Spark Pushdown Optimizations

Figure 1: Spark queries with pushdown optimization

Spark supports loading data from different sources (databases, CSV/parquet/ORC files etc). This involves copying the data from data sources into Spark typically over the network.
To optimize this data transfer, Spark has pushdown optimizations which reduce the amount of data to be transferred. We can see different pushdown optimizations below.

Projection pushdown:

If we are fetching many columns of the data, and later if we use only fewer number of columns, Spark will fetch only the used columns. This feature is also known as projection pruning.
We can see in the below example, we fetched all the columns from table city, we selected only name and population to be used later on. Spark optimizes this to fetch only the name and population columns.

Dataset<Row> ds1 = session.sql("select * from h2.citydb.city");
ds1 = ds1.select("name", "population");
ds1.explain();

We can see in the optimized physical plan that ReadSchema has only name and population columns:

*(1) Scan org.apache.spark.sql.execution.datasources.v2.jdbc.JDBCScan$$anon$1@20a46227 [NAME#25,POPULATION#27L] PushedAggregates: [], PushedFilters: [], PushedGroupby: [], ReadSchema: struct<NAME:string,POPULATION:bigint>

Predicate pushdown:

Projection pushdown reduces the number of columns to be fetched. Predicate pushdown reduces the number of rows to be fetched from the underlying storage.
Predicate is a condition which is in the where/filter conditions. If we are reducing the number of records by using these conditions, Spark will pushdown this operation to underlying data storage if the data storage supports the operation.
In this example we are filtering the city records by using condition population >= 5000000.

Dataset<Row> ds2 = session.sql("select * from h2.citydb.city where population >= 5000000");
ds2.explain(true);

This condition can be seen in PushedFilters in the optimized physical plan:

*(1) Scan org.apache.spark.sql.execution.datasources.v2.jdbc.JDBCScan$$anon$1@5315210d [NAME#46,COUNTRY#47,POPULATION#48L] PushedAggregates: [], PushedFilters: [IsNotNull(POPULATION), GreaterThanOrEqual(POPULATION,5000000)], PushedGroupby: [], ReadSchema: struct<NAME:string,COUNTRY:string,POPULATION:bigint>

Aggregate and group by pushdown:

Spark will push down operations like group by and aggregations like MIN, MAX, SUM to the underlying storage whenever possible.
In the below example, we have a where condition, a group by operation and aggregation operations:

Dataset<Row> ds3 = session.sql("select country, MAX(population), " +
	"MIN(population) from h2.citydb.city where country in ('China', 'India') group by country");
ds3.explain(true);

The optimized physical plan shows the pushed operations:

Scan org.apache.spark.sql.execution.datasources.v2.jdbc.JDBCScan$$anon$1@779cb140 [COUNTRY#72,MAX(POPULATION)#82L,MIN(POPULATION)#83L] PushedAggregates: [MAX(POPULATION), MIN(POPULATION)], PushedFilters: [In(COUNTRY, [China,India])], PushedGroupby: [COUNTRY], ReadSchema: struct<COUNTRY:string,MAX(POPULATION):bigint,MIN(POPULATION):bigint>

-------

--- What is asked ---
[1] Retype the passage of the Spark pushdown page, beginning at the words "Spark Pushdown Optimizations" and stopping after "pushdown optimizations below.".
[2] Answer these questions from the Spark pushdown page:
(a) What other name does the page give for projection pushdown?
(b) Which condition filters the city records in the predicate pushdown example?
(c) Which aggregations does the page name as ones Spark pushes down to the underlying storage?

--- Extracted entries ---

-------

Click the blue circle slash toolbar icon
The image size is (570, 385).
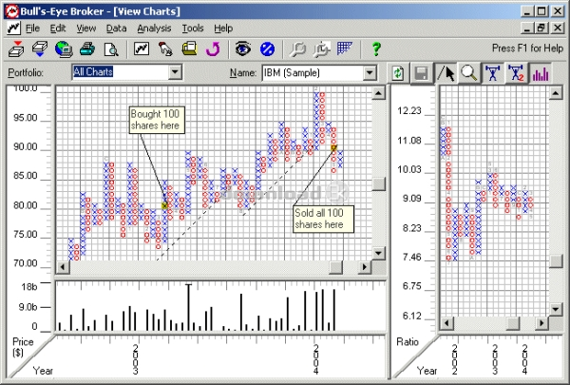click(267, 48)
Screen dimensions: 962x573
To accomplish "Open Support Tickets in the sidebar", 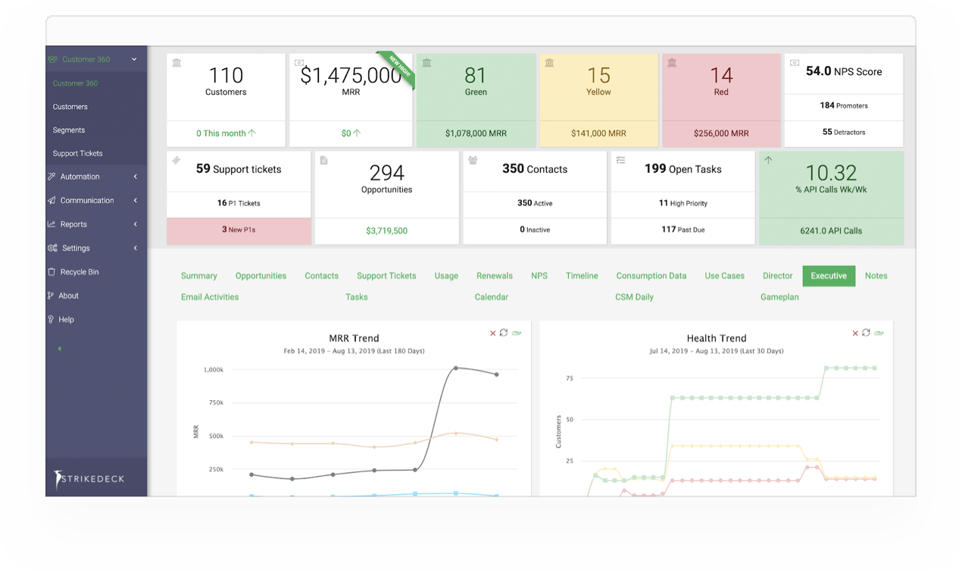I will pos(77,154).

-------

--- The responses ---
[1]
Spark Pushdown Optimizations

Figure 1: Spark queries with pushdown optimization

Spark supports loading data from different sources (databases, CSV/parquet/ORC files etc). This involves copying the data from data sources into Spark typically over the network.
To optimize this data transfer, Spark has pushdown optimizations which reduce the amount of data to be transferred. We can see different pushdown optimizations below.

[2]
(a) Projection pruning.
(b) population >= 5000000.
(c) MIN, MAX, and SUM.